August was the second-best month this year for new business at Fannie Mae. The secondary lender’s book of business has expanded two months in a row, past-due payments on home loans continued lower and delinquency on apartment loans was down for the ninth consecutive month.
New business acquisitions climbed to $86.038 billion from $77.104 billion in July, according to monthly operational data from the Washington, D.C.-based company.
March was the only other month during 2012 that was stronger, with $95.310 billion in activity.
Volume nearly doubled from August 2011, when Fannie’s new business acquisitions totaled just $44.306 billion.
Data from eMBS indicates that activity was up another 6 percent during September.
From Jan. 1 through Aug. 31, Fannie’s secondary activity totaled $579.131 billion.

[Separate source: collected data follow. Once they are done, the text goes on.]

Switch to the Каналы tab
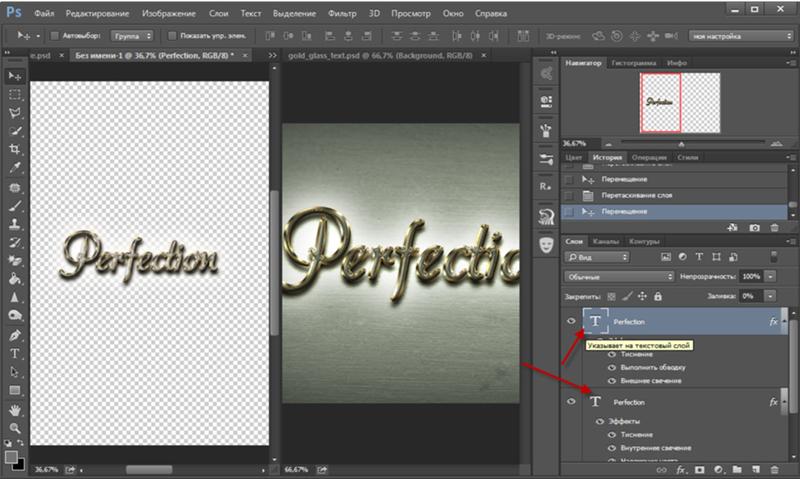This screenshot has width=800, height=479. [x=608, y=241]
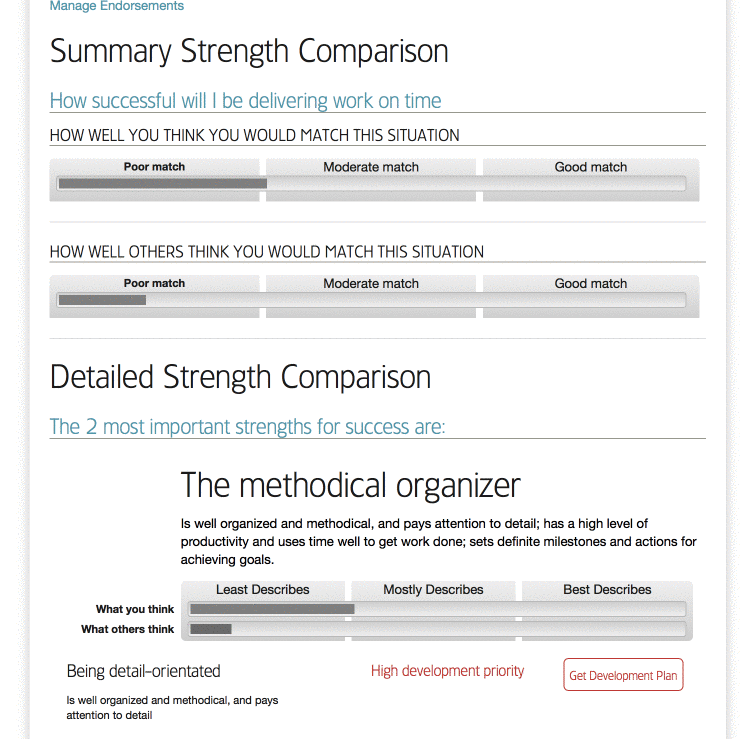Click 'Good match' in the others' assessment row
754x739 pixels.
point(591,283)
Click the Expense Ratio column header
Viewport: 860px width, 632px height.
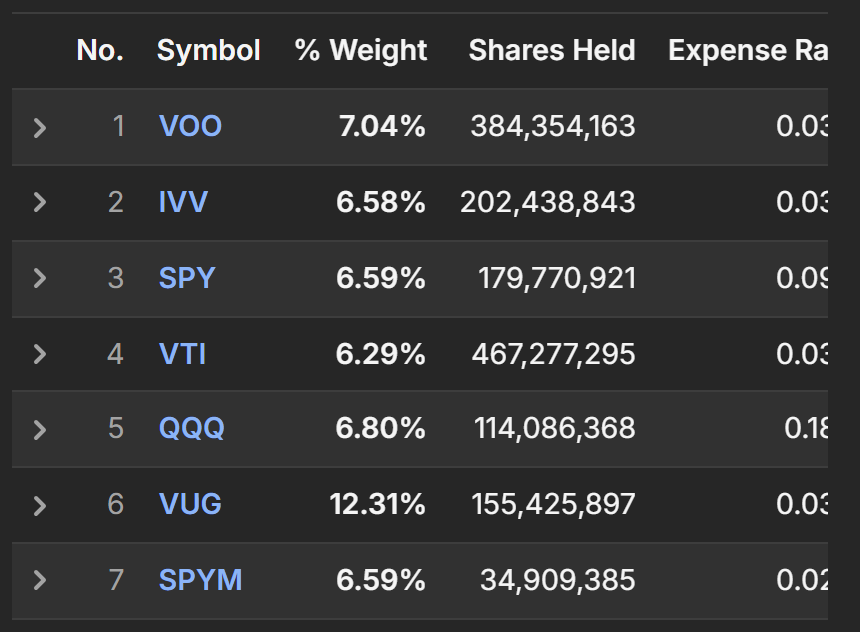pyautogui.click(x=748, y=50)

The total book of business closed out August at $3.1921 trillion, growing from $3.1872 trillion a month earlier — when the total also climbed. During the same month in 2011, the balance was $3.1870 trillion.
Included in the latest number was a gross mortgage portfolio of $0.6608 trillion, which continued an ongoing runoff and fell from $0.6670 trillion one month earlier. The other component was outstanding mortgage-backed securities, which totaled $2.5313 trillion, growing from $2.5203 trillion in July.
Residential 90-day delinquency declined to 3.44 percent — a level not seen since April 2009’s rate of 3.42 percent. The rate fell from 3.50 percent in July and 4.03 percent in the same month last year.
Multifamily 60-day delinquency was also lower, falling to 0.25 percent from 0.26 percent. Fannie’s multifamily rate was 0.43 percent in August 2011.
Late payments on apartment buildings have been lower each month since November 2011’s rate of 0.60 percent.